All forms of life require deoxyribonucleic acid, or DNA, to function. DNA is a long chain of molecules that contains the information necessary to build proteins. Every living cell contains DNA, but different forms of life store that DNA in different places within the cell. Multicellular organisms store DNA in regions called the nucleus and mitochondria, while single-celled forms of life store DNA in a region called the nucleoid.
Each chain of DNA would be several meters long if it weren't efficiently packaged. In multicellular organisms, called eukaryotes, these packages of coiled DNA are called chromosomes and are the most basic organizational structure for storing DNA. Chromosomes are produced when DNA comes in contact with proteins called histones that cause the DNA molecules to wind into tightly packed coils. These coiled structures allow the DNA to be efficiently stored in the small spaces available within living cells.
Chromosomes are separated from the rest of the cell in eukaryotes by a porous membrane. That membrane creates an enclosed region called the nucleus. This nucleus protects the chromosomes stored inside and regulates which molecules are allowed in and out of the nucleus. This allows a cell to regulate what proteins the DNA activates and which proteins it should stop making, simply by controlling what molecules pass through the membrane. Most of an organism's DNA is stored in chromosomes inside the nucleus.
Mitochondria are structures inside of a cell where chemical energy is generated from food. A small amount of DNA in eukaryotes, called mitochondrial DNA or mtDNA, is housed in the mitochondria.
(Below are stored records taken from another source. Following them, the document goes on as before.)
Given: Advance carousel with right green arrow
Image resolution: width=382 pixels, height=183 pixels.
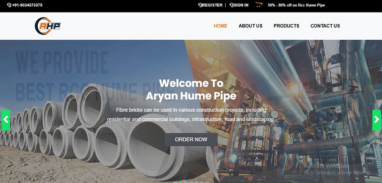Looking at the screenshot, I should pyautogui.click(x=377, y=120).
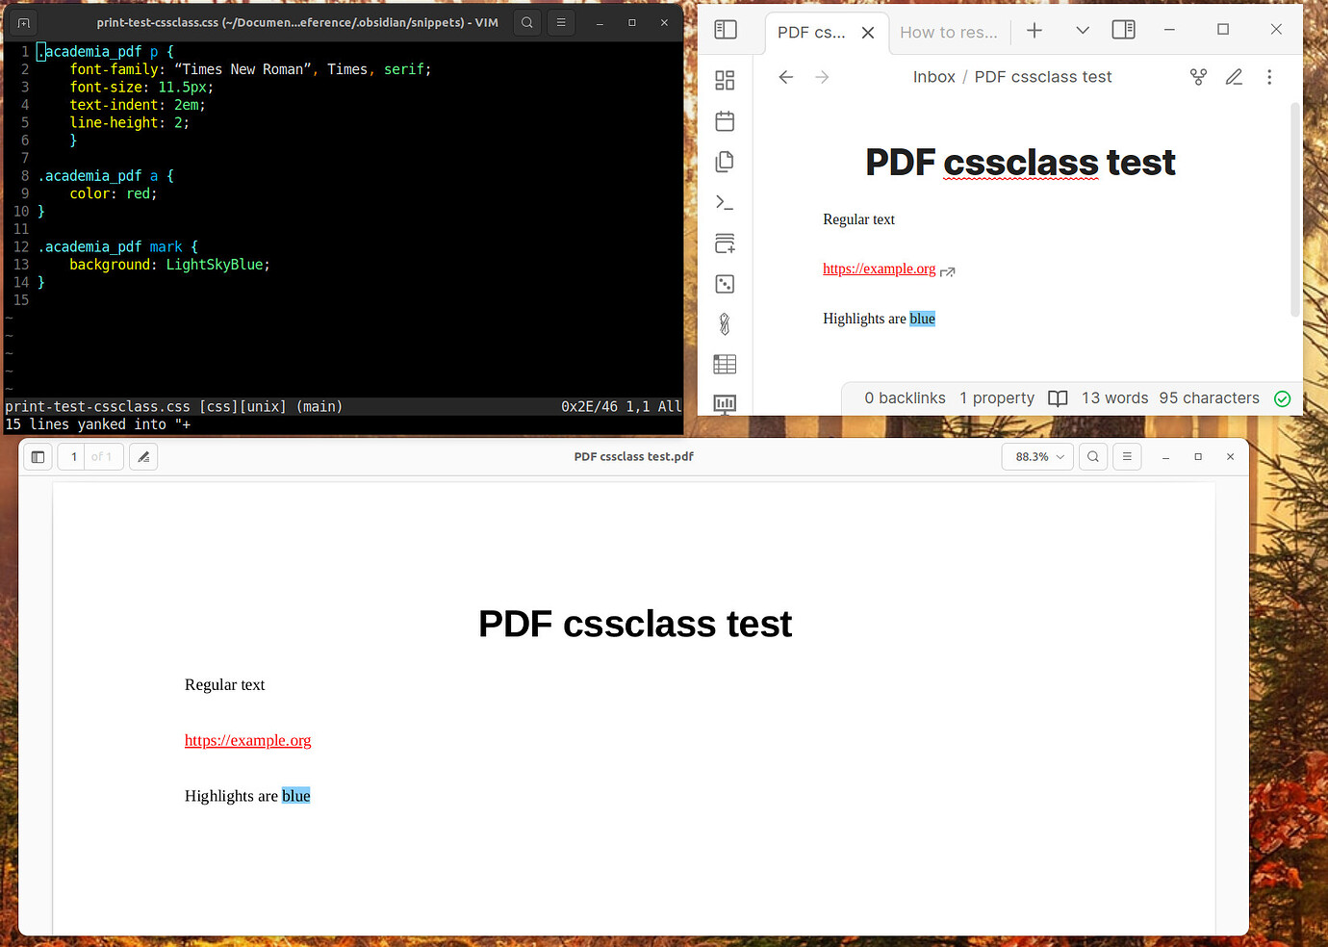
Task: Open new tab with the plus button
Action: [x=1034, y=30]
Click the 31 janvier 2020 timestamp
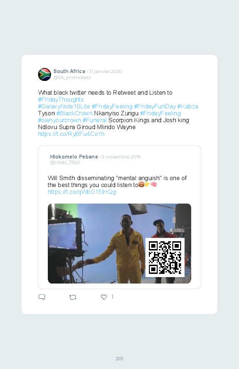Screen dimensions: 239x369 coord(105,72)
Prokaryotes are single-celled organisms that lack a nucleus. In prokaryotes, DNA is wound into circular structures and kept in a structure called the nucleoid. The nucleoid sits among all of the other contents of the cell without any membrane keeping it separate. The nucleoid also contains RNA that helps the DNA to produce other proteins. The circular DNA packages in single-celled organisms are not called chromosomes, but instead are called genophores because the DNA winds in a different pattern.